The majority of our accounts receivable have payment terms of 60 days or less. As of June 30, 2020, two customers collectively accounted for 27% of our total accounts receivable. As of December 31, 2019, two customers collectively accounted for 24% of our total accounts receivable. We mitigate the associated credit risk by performing credit evaluations and monitoring the payment patterns of our customers.
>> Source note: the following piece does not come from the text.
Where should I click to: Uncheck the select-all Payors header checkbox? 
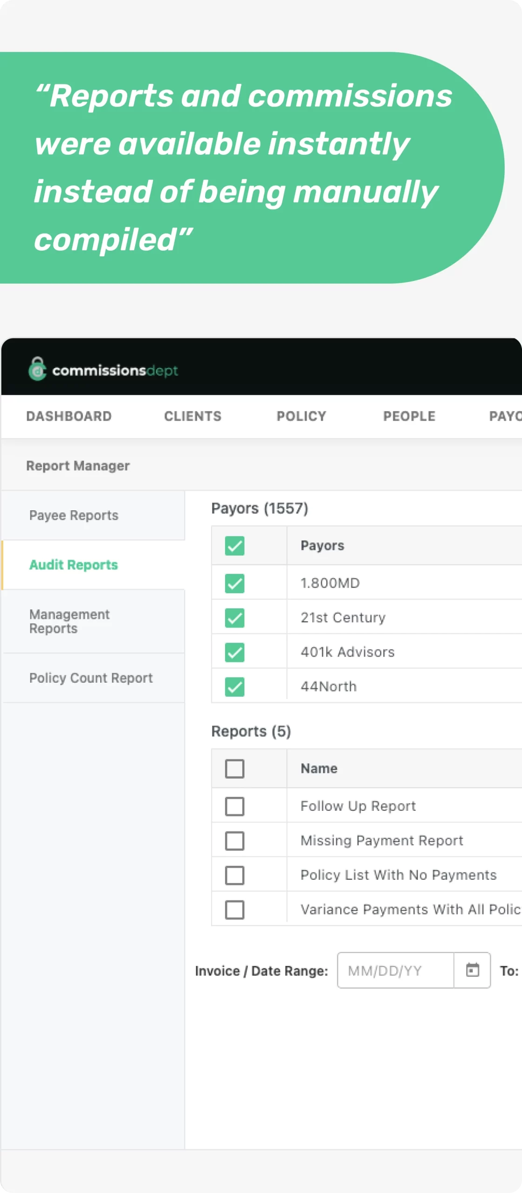[234, 546]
Please see Part II, Item 1A. “Risk Factors” for more information regarding credit risk of our customers.

Item 4.Controls and Procedures

Disclosure Controls and Procedures

In accordance with Exchange Act Rules 13a-15 and 15d-15, we have evaluated, under the supervision and with the participation of our management, including our principal executive officer and principal financial officer, the effectiveness of the design and operation of our disclosure controls and procedures (as defined in Rules 13a-15(e) and 15d-15(e) under the Exchange Act) as of June 30, 2020. Our disclosure controls and procedures are designed to provide reasonable assurance that the information required to be disclosed by us in reports that we file under the Exchange Act is accumulated and communicated to our management, including our principal executive officer and principal financial officer, as appropriate, to allow timely decisions regarding required disclosure and is recorded, processed, summarized and reported within the time periods specified in the rules and forms of the SEC. Based on the evaluation of our disclosure controls and procedures as of June 30, 2020, our principal executive officer and principal financial officer have concluded that, as of such date, our disclosure controls and procedures were effective at the reasonable assurance level.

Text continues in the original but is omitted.